Verilen görev 1 — Nietzsche ve Schopenhauer üzerine olan yazıya göre, Nietzsche'nin felsefesine benzetilen ormanda Schopenhauer'u öteki isimlerden ayıran şey nedir? Bir iki cümleyle açıklayın.
Verilen görev 2 — Nietzsche ve Schopenhauer üzerine olan yazıyı, sayfadaki son cümleden sonra gelecek biçimde sürdürün.

Sayfa —

##############################

Nietzsche için Schopenhauer (III):
“Metafizik karabiber”
“Eğitici Olarak Schopenhauer, Nietzsche felsefesinin derin ormanına adım atarken ilk ağaçları izlemek gibidir. Bu orman Wagner, Montaigne, Goethe ve diğer isimlerle okuru karşılar, yerleri sabittir. Bir tek Schopenhauer, ormanı geçerken bizimle yürüyen bir ağaç gibi, eşlik de edecektir.”

Friedrich Wilhelm Nietzsche, Johann Wolfgang von Goethe, Arthur Schopenhauer
Faust mu, Mefistofeles mi?
“MEFİSTOFELES
(…)
Ne işimize yarar sonsuz yaratılış?
Dönüştürmek yaratılanı hiçliğe?
“Bitti artık!” Nedir bunun anlamı?
“Var olmamıştı hiç” demek gibi bir şey bu,
Ve dönüp dolaşıyor daire halinde, sanki varmış gibi!
Yeğlerim ben bundan dolayı sonsuz boşluğu.”
Johann Wolfgang von Goethe, Faust
Johann Wolfgang von Goethe (1749-1832) tüm yaşamı boyunca yazmakla uğraştığı eseriyle bir başyapıt yarattı. Faust sayısız isme ve esere ilham veren, yüzyıllardır yeni tür meyveler vererek canlı kalan, Alman kültür bahçesinde dikili özel bir ağaç gibi. Goethe’nin ünü ve önemi çağlara yayıldı.

##############################

[Saklanan kayıtlar]
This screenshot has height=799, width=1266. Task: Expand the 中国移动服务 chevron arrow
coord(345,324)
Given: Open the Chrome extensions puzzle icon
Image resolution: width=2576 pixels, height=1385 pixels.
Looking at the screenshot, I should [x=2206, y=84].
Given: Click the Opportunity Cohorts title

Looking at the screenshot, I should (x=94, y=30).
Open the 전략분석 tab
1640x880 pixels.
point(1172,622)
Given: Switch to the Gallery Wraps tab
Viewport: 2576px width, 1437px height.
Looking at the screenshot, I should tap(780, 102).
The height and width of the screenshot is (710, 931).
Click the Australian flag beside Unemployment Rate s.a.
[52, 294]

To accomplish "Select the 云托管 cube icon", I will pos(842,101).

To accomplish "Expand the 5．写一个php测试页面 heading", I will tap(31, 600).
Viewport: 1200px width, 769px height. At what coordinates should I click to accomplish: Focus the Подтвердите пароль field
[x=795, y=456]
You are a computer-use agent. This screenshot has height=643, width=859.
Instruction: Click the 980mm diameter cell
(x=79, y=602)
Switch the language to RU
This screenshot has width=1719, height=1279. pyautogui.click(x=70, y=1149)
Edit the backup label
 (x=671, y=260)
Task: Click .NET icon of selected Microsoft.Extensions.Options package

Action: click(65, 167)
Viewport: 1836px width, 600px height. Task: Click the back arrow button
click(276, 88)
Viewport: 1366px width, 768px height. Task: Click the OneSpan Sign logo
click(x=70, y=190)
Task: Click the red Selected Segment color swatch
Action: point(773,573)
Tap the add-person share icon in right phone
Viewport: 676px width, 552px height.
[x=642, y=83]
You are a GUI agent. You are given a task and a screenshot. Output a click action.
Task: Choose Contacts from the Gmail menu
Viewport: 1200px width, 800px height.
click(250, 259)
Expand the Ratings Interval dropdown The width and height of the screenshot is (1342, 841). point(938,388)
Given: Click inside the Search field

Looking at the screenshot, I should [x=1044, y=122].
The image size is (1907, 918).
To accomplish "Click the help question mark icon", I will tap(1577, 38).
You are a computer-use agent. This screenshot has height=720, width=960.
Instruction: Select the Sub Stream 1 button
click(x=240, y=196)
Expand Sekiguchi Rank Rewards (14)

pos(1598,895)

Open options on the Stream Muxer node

##############################

Sonuç 1 — Wagner, Montaigne, Goethe ve öteki isimler bu ormanda okuru yerleri sabit ağaçlar gibi karşılar. Schopenhauer ise ormanı geçerken okurla birlikte yürüyen bir ağaç gibidir, yani yalnızca karşılamaz, yol boyunca eşlik de eder.

Sonuç 2 —
Nietzsche’nin Goethe’ye yaşamı boyu saygı duyduğu bilinmekte. Bu durum gençlik yıllarında da böyle: Leipzig Üniversitesi’ne kaydını yaptırdığı zaman, Goethe’nin bu üniversiteye kayıt yaptırmasının üzerinden tam yüz yıl geçmişti. Bu tarih üniversite tarafından da dikkate alınıp kutlanmıştı. Nietzsche okula başlarken yaşadığı bu tesadüfü iyi bir alamet saymıştı. Nietzsche’yle Goethe’nin Leipzig’de öğrenci olmaları arasında yüz yıl fark var. İkisinin öğrencilikleri yaşayış yönünden de farklı: Goethe babasının yolladığı hukuk fakültesinden sıkılıp vaktini türlü eğlencelerle harcamış, Nietzsche ise bu kültür şehrinin tadını çıkarırken, çalışkan ve üretken olmayı başarmış. İyi bir okur, çalışkan bir öğrenci, özgün bir yazar olarak Nietzsche, kitaplarıyla tanıdığı Goethe adını, kıyasıya eleştirdiği Alman edebiyat ve kültür dünyasından itinayla ayırır.
Nietzsche, anlatımı yönünden Schopenhauer’i zaman zaman Goethe’ye benzetir. Ona göre bunun dışında Alman ustalarıyla arasında bir benzerlik yoktur.
Üzerinde önemli bir etkiye sahip bu iki isim, Goethe ve Schopenhauer, Nietzsche için okurları yönünden farklıdır. Ona göre Goethe çok az kişiye hitap eder, büyük ölçüde düşünceli yaratılıştaki kişiler için yapılmıştır, kitle tarafından yanlış anlaşılır. Schopenhauer ise kendisine bakanların en etkin kişiler olmasını gerektirir. Yalnızca onlar zarar görmeden bakabileceklerdir ona; çünkü düşüncelileri uyutur ve kitleyi ürkütür.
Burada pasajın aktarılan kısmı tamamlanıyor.